→ **DATA TO PROCESS**
— begin —

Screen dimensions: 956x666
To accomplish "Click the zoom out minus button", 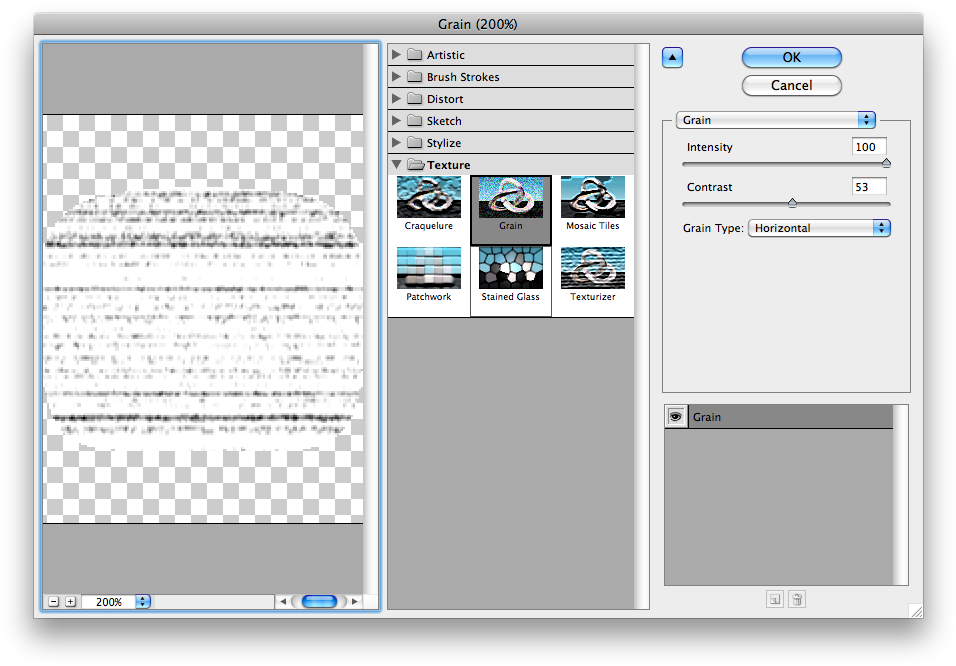I will (x=53, y=601).
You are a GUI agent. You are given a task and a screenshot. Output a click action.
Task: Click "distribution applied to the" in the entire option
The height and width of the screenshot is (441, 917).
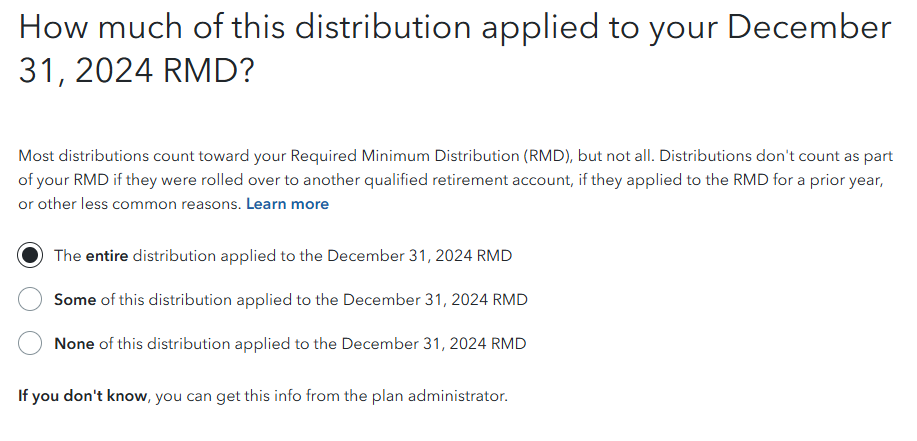[x=228, y=255]
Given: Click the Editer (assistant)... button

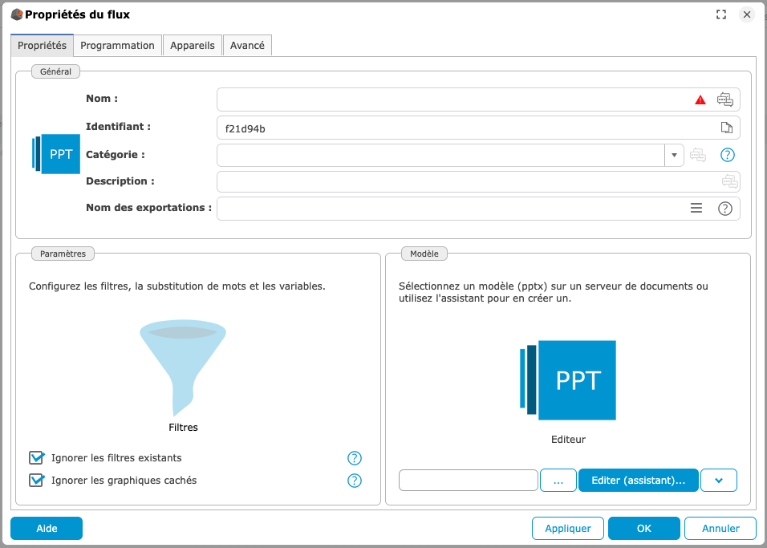Looking at the screenshot, I should [x=638, y=480].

— end —

→ **DO THIS**
Starting with the line containing "You are a GUI" and going on through the end of the items, rewrite those lines with "agent" changed to "operator" and everything else unchanged. Leave the pictures out of your answer.

→ **ANSWER BELOW**
You are a GUI operator. You are given a task and a screenshot. Output a click action.
Task: Click "distribution applied to the" in the entire option
The height and width of the screenshot is (441, 917).
[x=228, y=255]
Given: Click the Editer (assistant)... button

Looking at the screenshot, I should [x=638, y=480].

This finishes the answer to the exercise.